• [Problem to work on] Convert the lines below into a JSON list of strings, with each line as its own string and any blank lines omitted.

Records from a pointing dataset
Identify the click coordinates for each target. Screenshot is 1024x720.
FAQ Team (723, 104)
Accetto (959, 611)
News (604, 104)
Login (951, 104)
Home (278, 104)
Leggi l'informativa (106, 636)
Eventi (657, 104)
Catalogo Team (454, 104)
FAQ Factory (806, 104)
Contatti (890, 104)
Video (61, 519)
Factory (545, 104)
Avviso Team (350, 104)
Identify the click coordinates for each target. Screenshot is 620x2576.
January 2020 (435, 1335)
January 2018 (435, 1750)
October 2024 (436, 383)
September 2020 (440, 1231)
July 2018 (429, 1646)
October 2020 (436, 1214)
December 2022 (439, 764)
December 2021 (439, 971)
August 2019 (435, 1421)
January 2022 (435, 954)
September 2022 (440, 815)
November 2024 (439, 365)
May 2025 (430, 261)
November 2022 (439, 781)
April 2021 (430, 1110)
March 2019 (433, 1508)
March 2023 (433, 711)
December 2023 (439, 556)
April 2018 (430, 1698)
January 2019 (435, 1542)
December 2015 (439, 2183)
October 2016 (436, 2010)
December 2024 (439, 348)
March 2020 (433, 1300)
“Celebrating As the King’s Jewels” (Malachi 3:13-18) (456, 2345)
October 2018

• [The reply]
[
  "Identify the click coordinates for each target. Screenshot is 1024x720.",
  "FAQ Team (723, 104)",
  "Accetto (959, 611)",
  "News (604, 104)",
  "Login (951, 104)",
  "Home (278, 104)",
  "Leggi l'informativa (106, 636)",
  "Eventi (657, 104)",
  "Catalogo Team (454, 104)",
  "FAQ Factory (806, 104)",
  "Contatti (890, 104)",
  "Video (61, 519)",
  "Factory (545, 104)",
  "Avviso Team (350, 104)",
  "Identify the click coordinates for each target. Screenshot is 620x2576.",
  "January 2020 (435, 1335)",
  "January 2018 (435, 1750)",
  "October 2024 (436, 383)",
  "September 2020 (440, 1231)",
  "July 2018 (429, 1646)",
  "October 2020 (436, 1214)",
  "December 2022 (439, 764)",
  "December 2021 (439, 971)",
  "August 2019 (435, 1421)",
  "January 2022 (435, 954)",
  "September 2022 (440, 815)",
  "November 2024 (439, 365)",
  "May 2025 (430, 261)",
  "November 2022 (439, 781)",
  "April 2021 (430, 1110)",
  "March 2019 (433, 1508)",
  "March 2023 (433, 711)",
  "December 2023 (439, 556)",
  "April 2018 (430, 1698)",
  "January 2019 (435, 1542)",
  "December 2015 (439, 2183)",
  "October 2016 (436, 2010)",
  "December 2024 (439, 348)",
  "March 2020 (433, 1300)",
  "“Celebrating As the King’s Jewels” (Malachi 3:13-18) (456, 2345)",
  "October 2018"
]